Li ricordo con piacere i
Drag the River di
Closed del 2002, arrivavano dal Colorado con il loro alternative country a narrare storie della provincia americana, con sonorità vicine agli Uncle Tupelo tra ballate e virate rock con il country dietro l’angolo. Ma quell’anno è stato per la band davvero importante, anche un disco dal vivo,
Live at the Starlight, tutto sudore, chitarre e non era affatto male.

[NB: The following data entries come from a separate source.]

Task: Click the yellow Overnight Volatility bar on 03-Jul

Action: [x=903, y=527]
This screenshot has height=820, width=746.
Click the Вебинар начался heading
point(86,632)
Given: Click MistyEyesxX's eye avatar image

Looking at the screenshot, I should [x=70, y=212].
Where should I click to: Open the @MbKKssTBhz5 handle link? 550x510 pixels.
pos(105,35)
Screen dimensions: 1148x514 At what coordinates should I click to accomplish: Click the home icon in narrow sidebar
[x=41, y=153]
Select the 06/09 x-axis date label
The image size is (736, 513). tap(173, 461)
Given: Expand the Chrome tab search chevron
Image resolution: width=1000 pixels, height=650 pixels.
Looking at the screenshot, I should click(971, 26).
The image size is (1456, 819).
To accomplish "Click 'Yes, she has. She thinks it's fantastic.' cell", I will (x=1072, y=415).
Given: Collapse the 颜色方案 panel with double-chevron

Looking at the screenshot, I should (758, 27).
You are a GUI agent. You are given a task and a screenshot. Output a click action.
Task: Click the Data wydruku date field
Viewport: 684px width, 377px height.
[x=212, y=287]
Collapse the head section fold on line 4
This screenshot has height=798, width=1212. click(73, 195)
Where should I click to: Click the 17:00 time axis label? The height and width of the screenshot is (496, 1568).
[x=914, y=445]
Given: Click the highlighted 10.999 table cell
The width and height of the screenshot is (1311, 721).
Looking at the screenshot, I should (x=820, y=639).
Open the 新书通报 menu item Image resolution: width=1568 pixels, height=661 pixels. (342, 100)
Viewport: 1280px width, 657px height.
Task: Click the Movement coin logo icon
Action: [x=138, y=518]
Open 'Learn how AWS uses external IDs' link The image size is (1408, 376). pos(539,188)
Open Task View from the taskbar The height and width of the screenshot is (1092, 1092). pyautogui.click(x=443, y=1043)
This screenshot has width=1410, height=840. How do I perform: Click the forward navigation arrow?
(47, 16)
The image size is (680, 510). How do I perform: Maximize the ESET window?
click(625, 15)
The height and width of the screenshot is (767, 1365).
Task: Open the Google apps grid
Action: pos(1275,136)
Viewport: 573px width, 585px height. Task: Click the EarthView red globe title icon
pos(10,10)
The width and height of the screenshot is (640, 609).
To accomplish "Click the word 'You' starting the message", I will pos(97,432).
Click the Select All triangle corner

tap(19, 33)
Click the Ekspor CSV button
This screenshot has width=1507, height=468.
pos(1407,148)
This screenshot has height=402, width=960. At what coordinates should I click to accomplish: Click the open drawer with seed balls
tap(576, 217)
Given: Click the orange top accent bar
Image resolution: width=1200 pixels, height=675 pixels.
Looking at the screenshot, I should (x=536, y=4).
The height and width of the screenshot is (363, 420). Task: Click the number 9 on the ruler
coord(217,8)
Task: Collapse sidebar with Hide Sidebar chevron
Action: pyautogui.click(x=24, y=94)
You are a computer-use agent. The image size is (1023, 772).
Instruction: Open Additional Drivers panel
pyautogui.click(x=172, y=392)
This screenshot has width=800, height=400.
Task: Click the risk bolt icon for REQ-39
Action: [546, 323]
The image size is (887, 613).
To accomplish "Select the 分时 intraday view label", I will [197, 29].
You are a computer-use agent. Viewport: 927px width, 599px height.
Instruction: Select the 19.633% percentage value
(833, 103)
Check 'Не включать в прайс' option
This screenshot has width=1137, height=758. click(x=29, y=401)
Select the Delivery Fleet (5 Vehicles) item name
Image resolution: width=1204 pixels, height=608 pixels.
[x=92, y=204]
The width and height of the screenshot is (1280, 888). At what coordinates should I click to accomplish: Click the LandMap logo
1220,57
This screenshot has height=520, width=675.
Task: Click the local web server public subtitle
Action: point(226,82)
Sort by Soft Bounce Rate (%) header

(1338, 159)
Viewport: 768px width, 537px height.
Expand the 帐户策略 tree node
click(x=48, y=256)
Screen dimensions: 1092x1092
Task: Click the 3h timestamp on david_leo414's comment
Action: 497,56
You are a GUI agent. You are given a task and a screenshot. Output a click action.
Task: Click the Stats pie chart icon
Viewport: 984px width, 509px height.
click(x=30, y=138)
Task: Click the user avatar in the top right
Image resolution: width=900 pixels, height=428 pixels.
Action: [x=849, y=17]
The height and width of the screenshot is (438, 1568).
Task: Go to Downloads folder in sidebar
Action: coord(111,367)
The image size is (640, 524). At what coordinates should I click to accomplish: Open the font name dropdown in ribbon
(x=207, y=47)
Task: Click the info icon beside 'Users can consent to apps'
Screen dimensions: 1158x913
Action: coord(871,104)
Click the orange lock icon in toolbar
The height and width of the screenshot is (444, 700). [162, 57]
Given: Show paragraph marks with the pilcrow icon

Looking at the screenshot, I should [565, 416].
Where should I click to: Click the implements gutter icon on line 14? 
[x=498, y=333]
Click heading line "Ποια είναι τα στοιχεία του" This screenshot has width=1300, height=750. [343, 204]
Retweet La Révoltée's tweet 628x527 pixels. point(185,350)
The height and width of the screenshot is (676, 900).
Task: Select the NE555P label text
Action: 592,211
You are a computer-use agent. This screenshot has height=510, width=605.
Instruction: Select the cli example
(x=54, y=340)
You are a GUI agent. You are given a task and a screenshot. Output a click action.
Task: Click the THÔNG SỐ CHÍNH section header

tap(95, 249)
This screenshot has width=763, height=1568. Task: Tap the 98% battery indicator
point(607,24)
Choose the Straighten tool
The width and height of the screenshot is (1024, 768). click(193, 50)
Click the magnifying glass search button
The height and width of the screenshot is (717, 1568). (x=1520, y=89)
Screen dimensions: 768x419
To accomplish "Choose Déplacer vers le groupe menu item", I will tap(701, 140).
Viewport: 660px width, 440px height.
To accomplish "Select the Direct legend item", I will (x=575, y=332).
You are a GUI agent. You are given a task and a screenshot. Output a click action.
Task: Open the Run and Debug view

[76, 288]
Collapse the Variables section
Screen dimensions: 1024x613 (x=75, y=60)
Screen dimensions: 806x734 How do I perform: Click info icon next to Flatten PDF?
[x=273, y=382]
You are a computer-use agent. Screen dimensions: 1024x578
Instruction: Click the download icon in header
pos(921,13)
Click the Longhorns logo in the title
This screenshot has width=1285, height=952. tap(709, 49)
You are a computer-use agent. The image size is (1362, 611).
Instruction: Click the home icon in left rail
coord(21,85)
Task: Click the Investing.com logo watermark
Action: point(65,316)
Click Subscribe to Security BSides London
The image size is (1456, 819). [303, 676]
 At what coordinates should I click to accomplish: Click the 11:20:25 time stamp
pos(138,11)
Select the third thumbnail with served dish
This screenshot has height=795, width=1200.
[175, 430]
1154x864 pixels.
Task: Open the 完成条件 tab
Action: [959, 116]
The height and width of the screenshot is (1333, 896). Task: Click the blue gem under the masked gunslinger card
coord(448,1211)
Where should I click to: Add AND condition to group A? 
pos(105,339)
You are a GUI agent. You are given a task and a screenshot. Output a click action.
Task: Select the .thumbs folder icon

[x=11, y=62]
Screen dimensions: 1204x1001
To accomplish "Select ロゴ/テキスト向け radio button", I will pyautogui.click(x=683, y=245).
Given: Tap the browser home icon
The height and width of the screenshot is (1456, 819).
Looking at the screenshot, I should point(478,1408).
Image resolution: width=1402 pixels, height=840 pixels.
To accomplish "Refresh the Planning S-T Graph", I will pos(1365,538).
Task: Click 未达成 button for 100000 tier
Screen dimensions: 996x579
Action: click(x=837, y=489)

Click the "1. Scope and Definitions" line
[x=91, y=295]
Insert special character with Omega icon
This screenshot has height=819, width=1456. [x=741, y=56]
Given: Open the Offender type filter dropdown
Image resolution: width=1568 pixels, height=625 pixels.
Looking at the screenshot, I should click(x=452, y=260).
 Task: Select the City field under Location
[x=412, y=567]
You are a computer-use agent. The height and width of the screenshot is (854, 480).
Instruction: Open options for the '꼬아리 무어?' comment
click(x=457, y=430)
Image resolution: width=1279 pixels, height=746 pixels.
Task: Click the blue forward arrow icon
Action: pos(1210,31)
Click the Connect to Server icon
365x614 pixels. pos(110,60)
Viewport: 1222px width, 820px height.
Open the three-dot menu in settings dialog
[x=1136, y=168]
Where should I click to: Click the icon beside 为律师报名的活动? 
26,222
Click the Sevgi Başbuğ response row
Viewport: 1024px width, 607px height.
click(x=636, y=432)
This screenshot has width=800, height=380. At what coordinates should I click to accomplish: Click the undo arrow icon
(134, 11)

Poi ne avevo perso le tracce, qualche Ep (Chicken Demos, Hobo's Demos e l’ultimo Hey Buddies del 2004), a cui hanno fatto seguito anni transitori, attirati dal fascino delle onde della california e con varie vicissitudini, insomma sembravano procedere a vele spiegate verso il dimenticatoio. Sembrerà strano ma dopo aver annunciato lo scorso anno lo scioglimento definitivo della band e l’annuncio dell’ultimo lavoro insieme (con un po’ di canzoni donate agli Hideways, gruppo interessante), si sono dovuti riunire ultimamente su richiesta della casa discografica per alcuni spettacoli in promozione ad
You can’t Live This Way, che è sì un degno saluto ai propri fan, ma bisogna dirlo è uno dei loro album migliori (e il fermento suscitato in giro ha fatto ricordare i tempi passati).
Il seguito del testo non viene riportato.